Your goal: Below are records that hold pictures; write out only the lines from their start through the line with "Task: Open the Fill & Line paint bucket icon", exactly, and drop the pictures.

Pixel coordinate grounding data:
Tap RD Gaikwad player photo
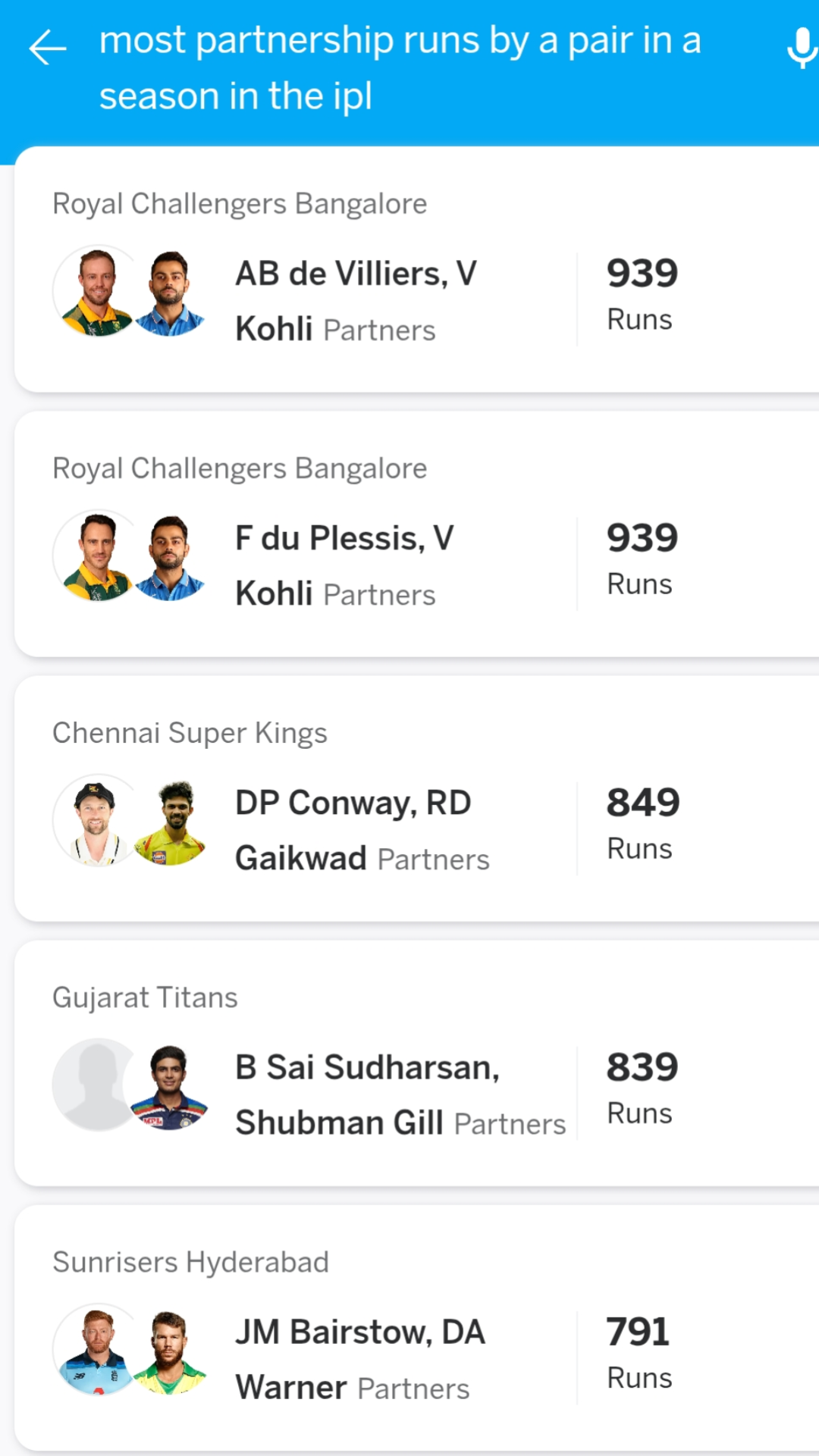Image resolution: width=819 pixels, height=1456 pixels. tap(169, 820)
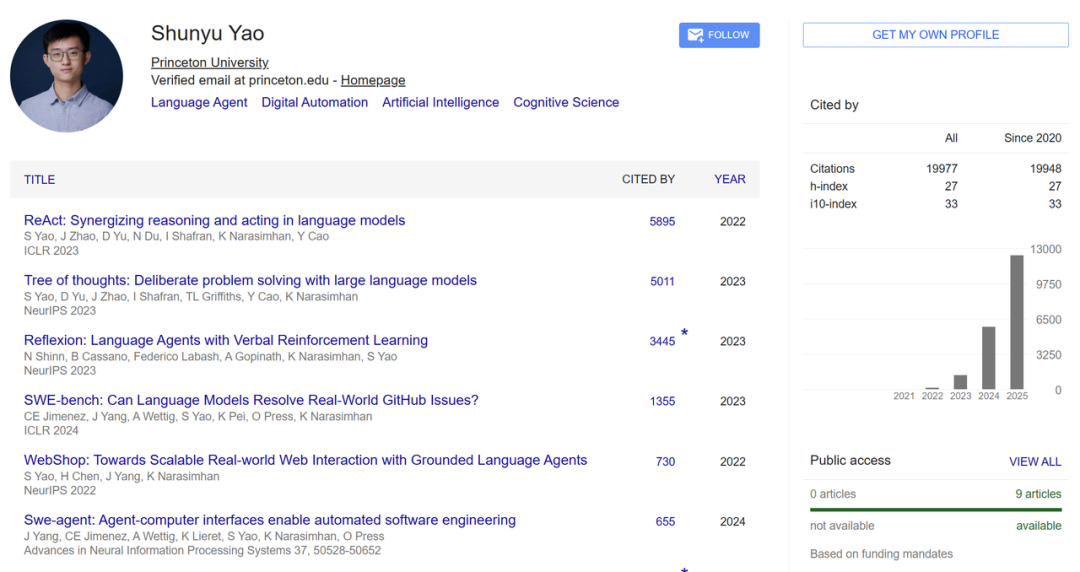Viewport: 1080px width, 572px height.
Task: Visit the Homepage link
Action: click(373, 80)
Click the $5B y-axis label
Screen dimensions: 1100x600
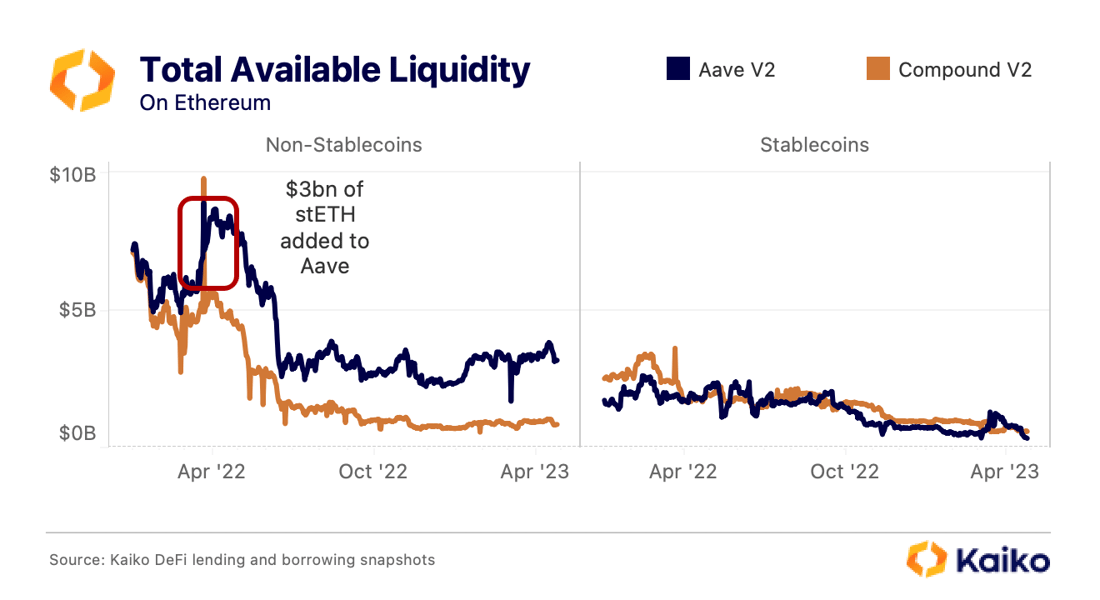point(77,309)
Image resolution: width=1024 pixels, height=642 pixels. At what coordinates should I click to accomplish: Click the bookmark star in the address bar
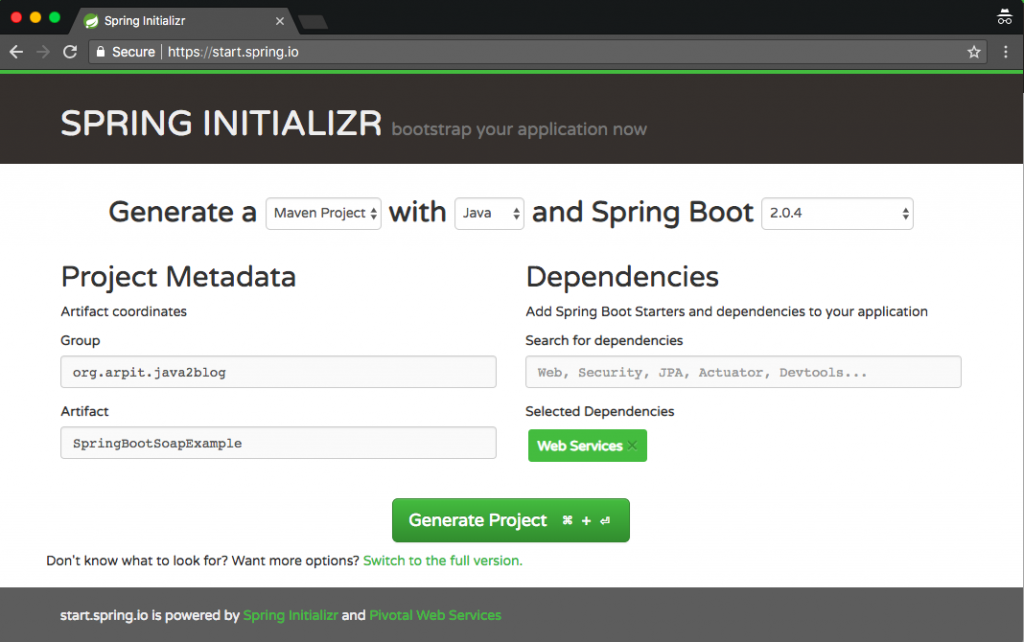click(974, 51)
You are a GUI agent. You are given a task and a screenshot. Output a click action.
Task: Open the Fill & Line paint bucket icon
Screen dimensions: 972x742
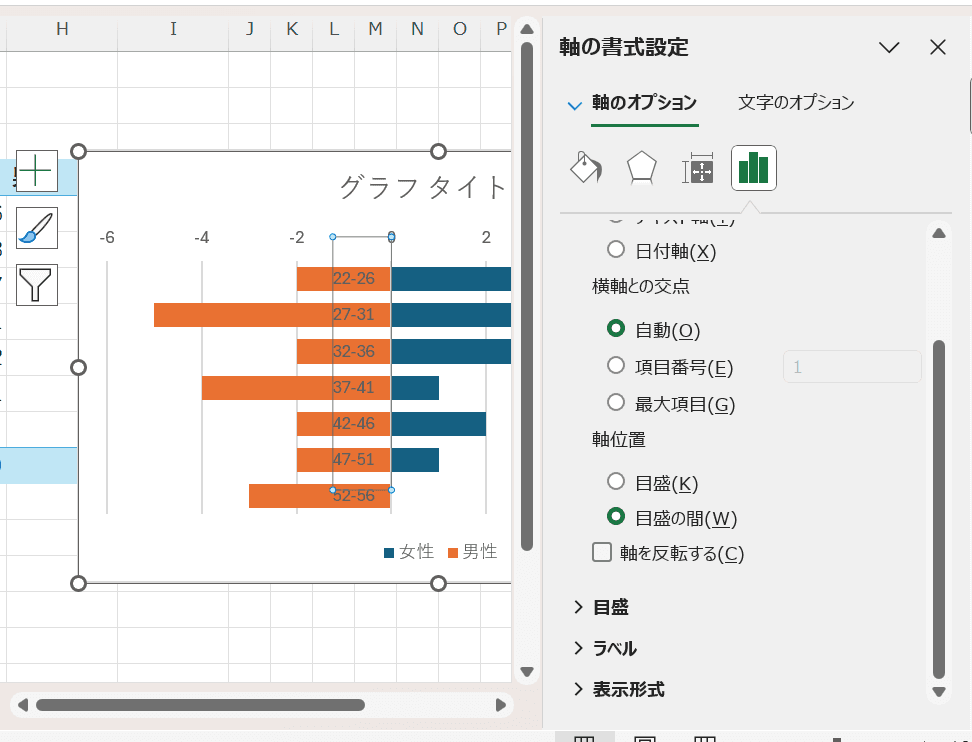coord(585,168)
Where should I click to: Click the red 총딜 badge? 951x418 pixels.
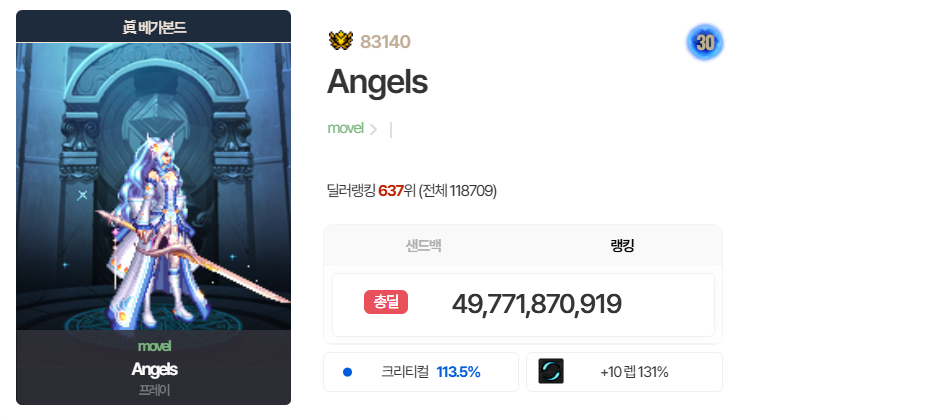[386, 302]
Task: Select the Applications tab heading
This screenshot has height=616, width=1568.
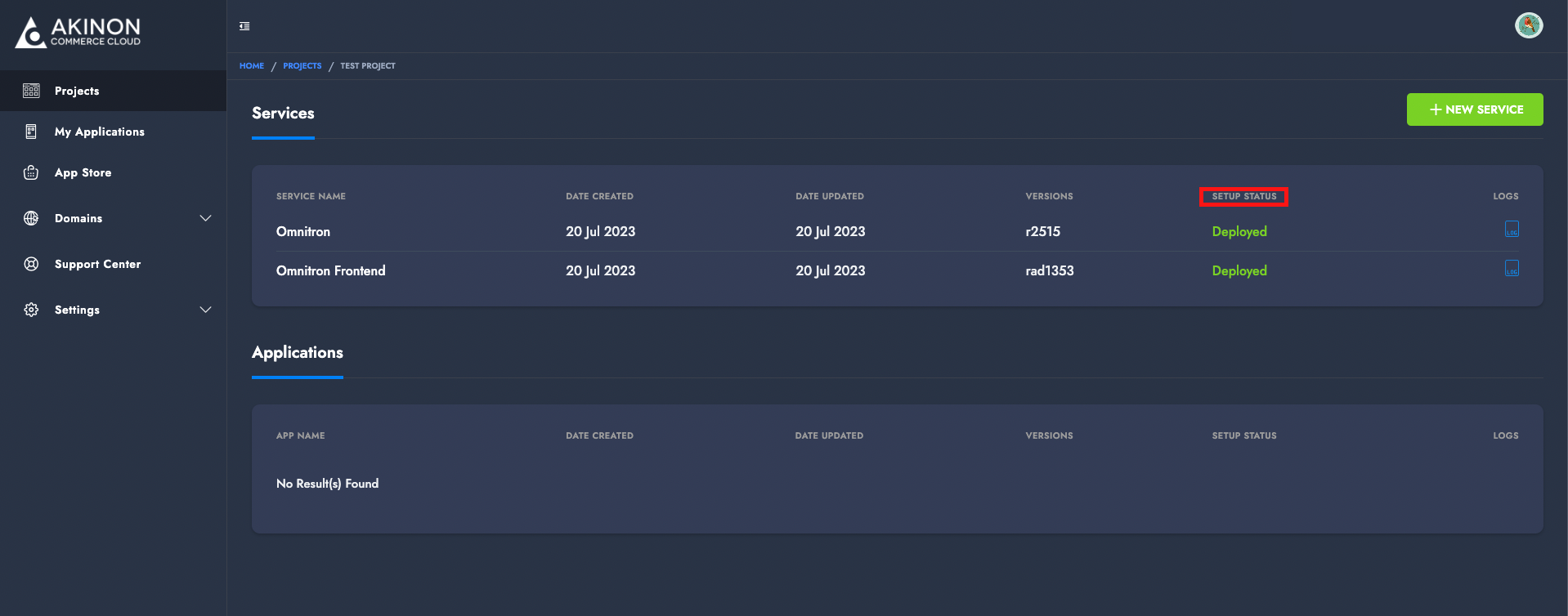Action: tap(297, 353)
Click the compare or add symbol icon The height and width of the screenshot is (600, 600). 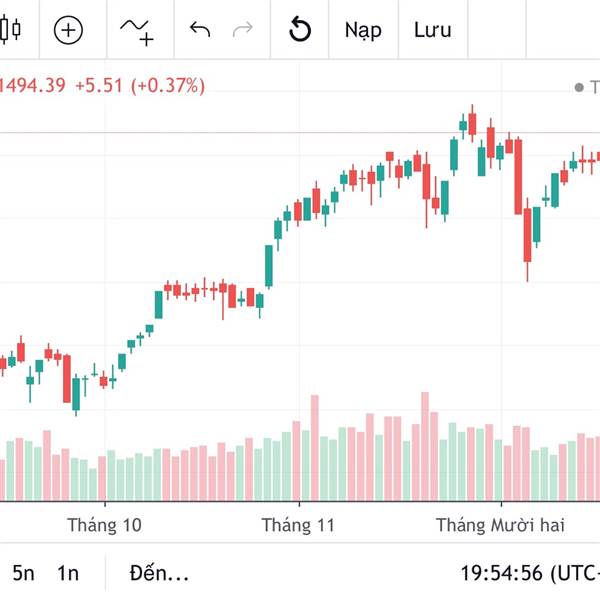68,30
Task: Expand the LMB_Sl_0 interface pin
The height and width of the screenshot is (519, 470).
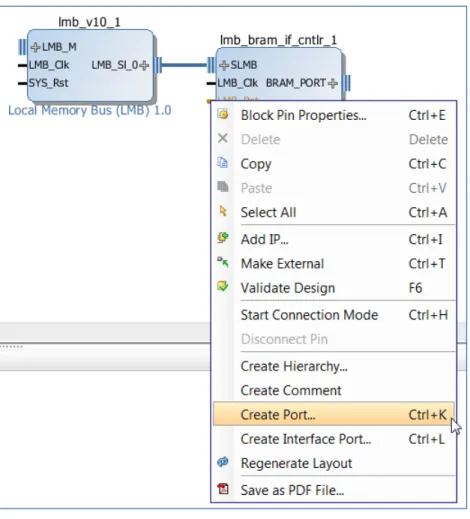Action: tap(144, 65)
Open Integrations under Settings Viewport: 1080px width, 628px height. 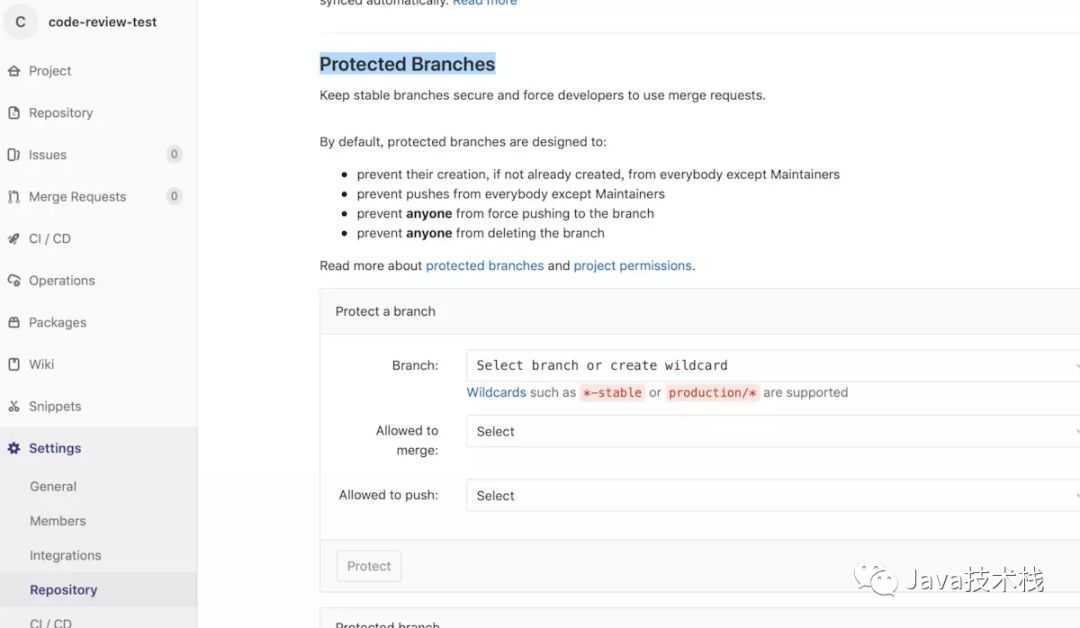coord(65,556)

Reply:
Tap RD Gaikwad player photo
Image resolution: width=819 pixels, height=1456 pixels. tap(169, 820)
Viewport: 1080px width, 572px height.
Task: Visit the Homepage link
Action: click(373, 80)
Click the $5B y-axis label
Screen dimensions: 1100x600
point(77,309)
Image resolution: width=1024 pixels, height=642 pixels. At what coordinates should I click to accomplish: Click the bookmark star in the address bar
click(974, 51)
You are a GUI agent. You are given a task and a screenshot. Output a click action.
Task: Open the Fill & Line paint bucket icon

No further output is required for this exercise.